Perceptive, intelligent readers that you are, you immediately knew they all represent tooth cleaning commodities from throughout history and civilizations.
Salt and pepper have also been used (pepper?) as has burnt bread and a substance so disgusting that The Prude will not mention it.
She doesn’t want you to join her at the bathroom sink gagging at the thought every time you apply a brush to your molars etc.
Sure, pepper is all well and good, as is the baking soda The Prude used as a child when her father was on one of his ‘use-it-because-we-can’t-afford-toothpaste-right-now’ sprees.

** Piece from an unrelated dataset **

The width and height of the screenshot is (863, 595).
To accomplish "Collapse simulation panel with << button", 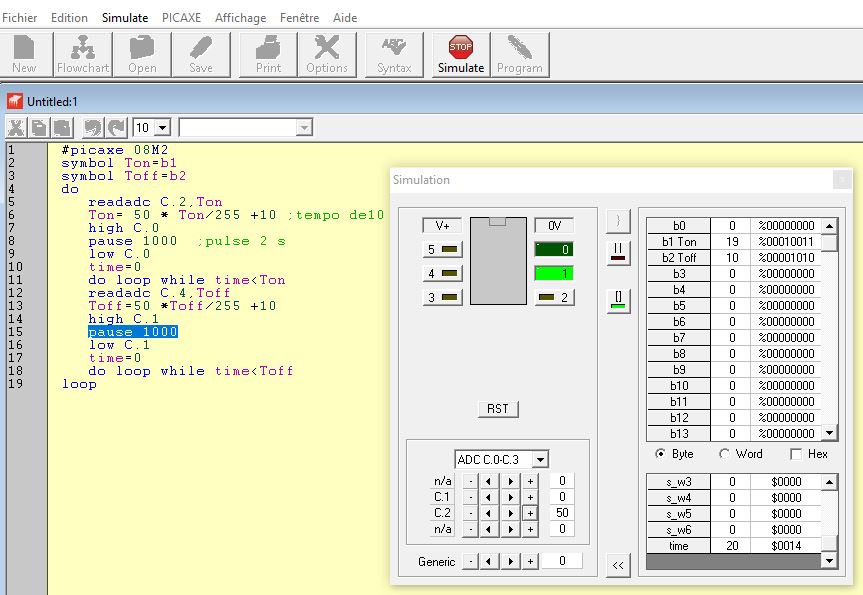I will pos(618,565).
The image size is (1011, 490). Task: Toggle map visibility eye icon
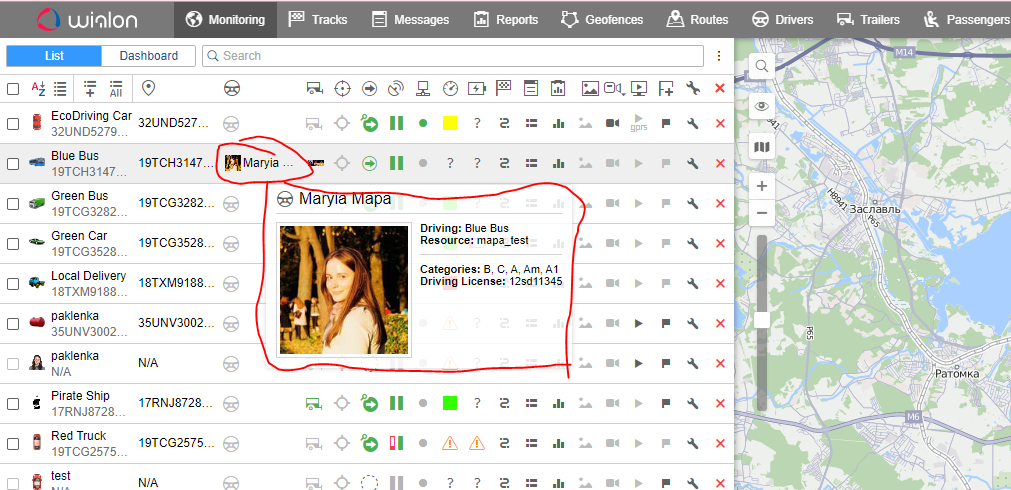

Those of you enamored with British literature from the mid-20th century have doubtless noted their references to tooth powder tins and/or boxes.
Fast-forward to 2011 and you can find bottles of tooth cleanser lurking amidst the tubes and the tablets.
But, wonderful as your charcoal, your twig, your eggshells or your tin may be, none of them holds a candle to the lowly toothpaste tube.
Go ahead, burnt bread, can you do this?
Didn’t think so.
6 comments:
Enjoying your reflections on cleaning teeth brings to mind my Aunt Lee. Aunt Lee was a school teacher for forty years and a world traveller who never married. In her 70's she took a bus from Turkey to Afghanistan all by herself, just for fun, and departed just a few days before the Russian invasion.
She once received a Christmas gift which consisted of a hollow rectangular box-like device made of china (as teacups are) which had a slot cut in the top and a hole in each side. A long ceramic shaft split from one end (much like a bobby pin) ran through the holes.
Aunt Lee wanted to send a thank you note for the present but after much thought and research couldn't discern just what it was. In the end, she sent a note marvelling at its beauty and ingenious utility without ever mentioning just how she actually used it. Years later she discovered that it was actually a device designed to role up a toothpaste tube! By the time she made the discovery, she no longer had her own teeth and was using Polydent to clean her dentures rather than toothpaste and thus the lovely present went unused. But in the end she did transfer it from the living room coffee table, where she proudly had it displayed (thinking its intent was decorative), to the bathroom where it belonged.
Oh Boyd, this is a great story! I think I would have liked your Aunt Lee. Now I am going to have to research 'toothpaste tube rollers' and see if I can see a picture.
By the way, did your aunt ever write her memoirs? She sounds like a woman who had some adventures.
I'd have to be desperate indeed (or have recently eaten an apple or a cob of corn) to apply a twig to my choppers!
What brought all this up? From what deeps do the thoughts of the Prude emanate?
Unfortunately, I know the "unmentionable", and am not going to thank you for the reminder!
Cute toothpaste tube, though.;-)
You've reminded me to be thankful for my beloved pink toothbrush and the two different types of toothpaste sitting on my counter, though I also used baking soda now and then during lean times in my childhood.
My mom made a point of teaching us to squeeze every last bit of paste from the tube in case money was tight when we grew up.
In her early nineties, Aunt Lee did start a memoir but she suddenly declined and lost her memory. So she asked me once why this story about travelling to China was in her trunk (she had started her memoir with a trip to China). It was sad. I scanned all her old photos hoping to recapture some memories for her but while she knew everyone prior to about 1935, she could recognise no one after that date (including me).
But we have great memories of her before her decline ~ she had a finely-honed sense of humour and I remember my Dad and her roaring with laughter when she would join us for holidays when I was a boy.